Спас его тот, кто ехал вторым.
— Ну, ну, ну, — миролюбиво проговорил Берковский, хватая Алмазника за запястье. — Просто мальчишка. Ну, подумаешь, встал у тебя на дороге. Но, честно говоря, тут и дороги никакой нет. Лес, кусты…
— Встал на дороге. Вот именно, он всегда встает у меня на дороге, — зло оборвал Берковского Алмазник. Его конь плясал над мальчишкой, глаза Алмазника смотрели в глаза Крысеныша.
— Что, знаешь его? Кто он? — в голосе Берковского появилась заинтересованность.

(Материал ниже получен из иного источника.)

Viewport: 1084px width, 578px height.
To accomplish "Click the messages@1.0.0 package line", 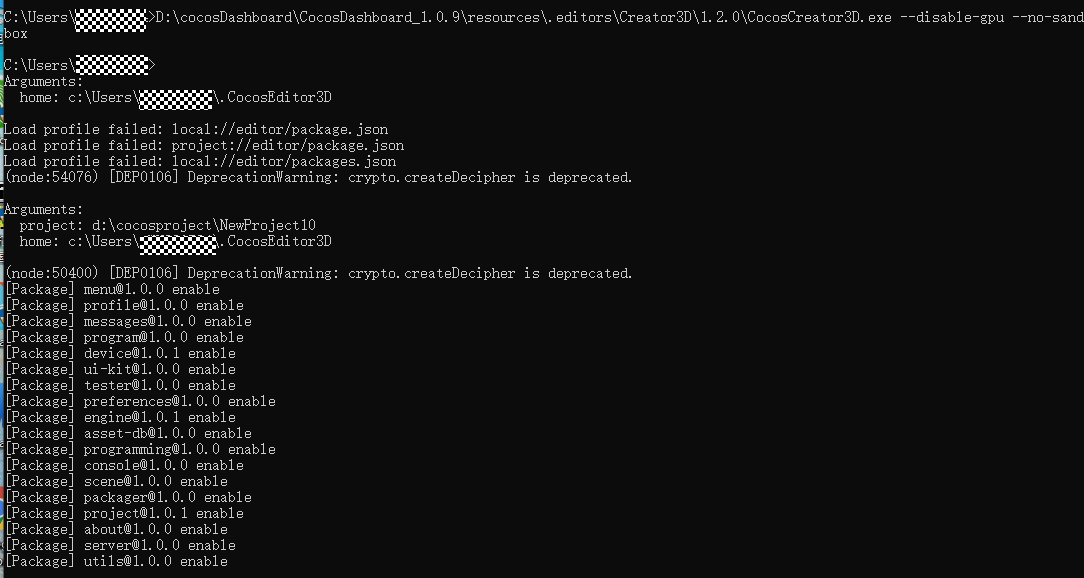I will [128, 321].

— Понятия не имею, кто, но очень хотел бы это узнать. Ты понимаешь, два раза за последний год я был готов схватить девчонку, и оба раза он крутился где-то поблизости.
— Ту девчонку?
— Да, ту самую девчонку, — Алмазник злился все больше. — Прибью щенка, — и кнут вновь взлетел над несчастной головой.
— Стой, стой, — на сей раз Берковский не хватал компаньона за руки, он приказывал ему. — Свяжи-ка его лучше. В усадьбе разберемся.
Кысеныша втолкнули в шикарную комнату, какой он не видел никогда в жизни, усадили на табурет, такой низкий, что коленки прижались к щекам. Он попытался устроить свои костлявые ноги как-то по-другому, но не сумел. Так и сидел, похожий на паучка.
Берковский, стоящий спиной к высокому и широкому окну, возвышался над ним темной горой. В руках он держал кнут с массивным кнутовищем.
Крысенышу стало по-настоящему страшно. От предвкушения жестокого удара онемели все клеточки его щуплого тельца. Он сжался, как сжимается ребенок, которого били часто и больно.
Берковский быстро наклонился и спросил резко, громким шепотом, шипя как большой змей:
— Кто ты такой?
— Крысеныш, Крысеныш, меня называют Крысеныш, — заторопился отвечать мальчишка.
— Откуда родом, кто родители? — это Берковский спрашивал уже выпрямившись.
— Откуда, не помню, родителей не знаю, — Красный рубин на рукояти кнута приковал к себе взгляд мальчишки — Берковский слегка покачивал кнутовищем вверх-вниз, тихонько, без угрозы.
— А что помнишь?
Все еще глядя на рубин, Крысеныш рассказал о трактире Солода. Рассказ много времени не занял. О Золотке мальчишка не упомянул, но Берковский заметил:
— Кроме тебя в трактире прятался еще один ребенок. В сарае, прямо за стенкой, рядом с твоим поганым углом. Это была девочка, Золотко. Так?
— Не так.
— Так, — Берковский наклонился, глядя ему прямо в глаза, давя на него своим взглядом, тяжелой тенью своей фигуры. — Не отрицай, Алмазник видел ее. Глупо отрицать.
Крысеныш упрямо покачал головой.
— Глупо, глупо так упрямиться. Тем более что я знаю, где ее мама. Ведь она скучает по маме?
Крысеныш поднял голову и заглянул Берковскому в глаза. Глаза как глаза, ни злые, ни добрые.